Many people were just tickled to be part of the Folding@home project, in which PlayStation 3 owners could lend some of their spare processing power to a distributed computing effort to fight disease. However, they just might be a bit fazed by the recent news out of Tokyo. With the success of Folding@home -- Sony Computer Entertainment CTO Masa Chatani says that there are 11,000-12,000 Folding@home participants at any given moment -- corporate interests have expressed interest in harnessing that kind of computing power for their own uses.
The problem, of course, is that it's one thing to ask people to donate computing time to a university project that can potentially help people with cancer or Alzheimer's (raise your hand if you don't know anyone affected by either. Hello? Anyone?) and another entirely to help a corporation turn a profit that much more efficiently. (Then again, companies like, say, pharmaceutical firms are always controversial. If Pixar wanted help to speed calculations for their next feature, would you say no?)
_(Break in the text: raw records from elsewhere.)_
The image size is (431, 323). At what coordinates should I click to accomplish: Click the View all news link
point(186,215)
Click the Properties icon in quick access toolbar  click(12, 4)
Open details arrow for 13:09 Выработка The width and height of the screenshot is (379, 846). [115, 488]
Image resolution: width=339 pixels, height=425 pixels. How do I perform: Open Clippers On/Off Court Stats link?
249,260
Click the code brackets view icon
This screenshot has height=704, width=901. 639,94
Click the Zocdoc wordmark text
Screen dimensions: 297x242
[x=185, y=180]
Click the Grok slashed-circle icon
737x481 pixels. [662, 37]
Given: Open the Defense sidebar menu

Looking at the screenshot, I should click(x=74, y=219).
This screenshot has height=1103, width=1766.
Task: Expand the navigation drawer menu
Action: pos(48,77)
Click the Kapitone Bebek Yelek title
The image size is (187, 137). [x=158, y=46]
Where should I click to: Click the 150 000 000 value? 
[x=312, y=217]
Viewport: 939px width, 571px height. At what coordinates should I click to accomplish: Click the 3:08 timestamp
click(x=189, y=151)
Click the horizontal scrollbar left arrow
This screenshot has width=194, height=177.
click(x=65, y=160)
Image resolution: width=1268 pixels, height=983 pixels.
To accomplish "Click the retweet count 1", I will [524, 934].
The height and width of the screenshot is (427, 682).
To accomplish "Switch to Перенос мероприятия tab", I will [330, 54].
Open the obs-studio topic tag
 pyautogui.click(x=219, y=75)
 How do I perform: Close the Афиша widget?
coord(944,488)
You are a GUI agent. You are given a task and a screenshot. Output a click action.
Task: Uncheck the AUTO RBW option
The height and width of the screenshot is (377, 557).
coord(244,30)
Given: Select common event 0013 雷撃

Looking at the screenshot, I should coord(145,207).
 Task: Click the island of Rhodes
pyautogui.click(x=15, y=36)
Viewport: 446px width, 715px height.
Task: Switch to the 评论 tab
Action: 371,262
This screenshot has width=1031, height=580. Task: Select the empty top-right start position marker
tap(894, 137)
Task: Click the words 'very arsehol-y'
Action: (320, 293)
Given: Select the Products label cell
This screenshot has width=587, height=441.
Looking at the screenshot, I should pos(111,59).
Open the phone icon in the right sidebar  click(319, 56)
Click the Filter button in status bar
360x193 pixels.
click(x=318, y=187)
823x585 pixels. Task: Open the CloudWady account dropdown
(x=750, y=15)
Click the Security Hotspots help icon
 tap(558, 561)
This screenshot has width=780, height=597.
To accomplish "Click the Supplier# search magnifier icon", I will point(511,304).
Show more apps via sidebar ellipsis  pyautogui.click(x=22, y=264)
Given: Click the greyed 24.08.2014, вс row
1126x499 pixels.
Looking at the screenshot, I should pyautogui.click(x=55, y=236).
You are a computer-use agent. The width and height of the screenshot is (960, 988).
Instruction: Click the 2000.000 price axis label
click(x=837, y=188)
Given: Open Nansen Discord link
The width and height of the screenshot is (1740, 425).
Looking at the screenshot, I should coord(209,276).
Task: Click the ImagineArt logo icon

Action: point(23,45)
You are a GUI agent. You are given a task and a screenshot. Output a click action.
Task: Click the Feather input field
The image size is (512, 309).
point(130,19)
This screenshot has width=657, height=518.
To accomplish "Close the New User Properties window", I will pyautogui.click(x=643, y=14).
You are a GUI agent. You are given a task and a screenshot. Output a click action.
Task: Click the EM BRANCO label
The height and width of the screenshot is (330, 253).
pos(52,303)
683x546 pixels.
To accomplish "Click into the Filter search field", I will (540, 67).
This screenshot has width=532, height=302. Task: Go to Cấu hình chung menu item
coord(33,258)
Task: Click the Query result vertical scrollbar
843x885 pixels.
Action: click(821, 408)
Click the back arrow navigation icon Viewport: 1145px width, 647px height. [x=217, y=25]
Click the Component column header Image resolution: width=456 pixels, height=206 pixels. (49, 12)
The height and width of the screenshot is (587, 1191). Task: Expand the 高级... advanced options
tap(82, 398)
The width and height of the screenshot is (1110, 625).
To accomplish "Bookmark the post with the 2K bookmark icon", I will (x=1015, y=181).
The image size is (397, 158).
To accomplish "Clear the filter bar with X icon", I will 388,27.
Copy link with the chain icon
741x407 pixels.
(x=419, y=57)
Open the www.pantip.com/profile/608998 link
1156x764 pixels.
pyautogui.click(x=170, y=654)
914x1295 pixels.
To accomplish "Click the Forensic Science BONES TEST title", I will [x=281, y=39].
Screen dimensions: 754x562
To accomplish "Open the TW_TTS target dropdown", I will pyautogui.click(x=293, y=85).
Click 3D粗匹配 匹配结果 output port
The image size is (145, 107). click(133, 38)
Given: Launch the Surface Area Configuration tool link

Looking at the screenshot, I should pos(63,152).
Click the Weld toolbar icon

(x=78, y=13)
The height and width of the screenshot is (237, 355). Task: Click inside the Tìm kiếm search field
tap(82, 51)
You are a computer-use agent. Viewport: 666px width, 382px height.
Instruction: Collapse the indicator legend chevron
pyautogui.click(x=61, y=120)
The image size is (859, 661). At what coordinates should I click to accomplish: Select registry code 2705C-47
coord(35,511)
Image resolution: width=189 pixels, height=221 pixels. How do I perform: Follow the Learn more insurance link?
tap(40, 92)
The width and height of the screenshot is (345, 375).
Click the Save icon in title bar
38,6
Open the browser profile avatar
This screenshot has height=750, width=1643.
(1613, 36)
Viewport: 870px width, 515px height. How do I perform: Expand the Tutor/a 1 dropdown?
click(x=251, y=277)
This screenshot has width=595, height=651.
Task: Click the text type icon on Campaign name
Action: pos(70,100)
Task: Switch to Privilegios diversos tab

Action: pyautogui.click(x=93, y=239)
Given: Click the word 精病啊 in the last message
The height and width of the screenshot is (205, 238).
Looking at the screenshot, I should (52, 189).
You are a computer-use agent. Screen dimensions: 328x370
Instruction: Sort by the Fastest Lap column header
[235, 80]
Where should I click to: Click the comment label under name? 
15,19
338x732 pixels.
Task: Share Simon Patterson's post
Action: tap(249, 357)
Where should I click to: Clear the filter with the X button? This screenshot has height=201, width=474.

Chatani already recognizes that people might be reticent to let companies use their PS3s for free, so he mentions the possibility of incentives like free products in exchange for computing time. Still not a deal-maker for some people (as "free product" usually means something like "cheapie MP3 player" instead of "new sound system"), but that doesn't mean this kind of plan won't eventually happen, with more companies or other organizations looking to borrow time from consoles or desktop computers. How commonplace do you think this will be in ten years?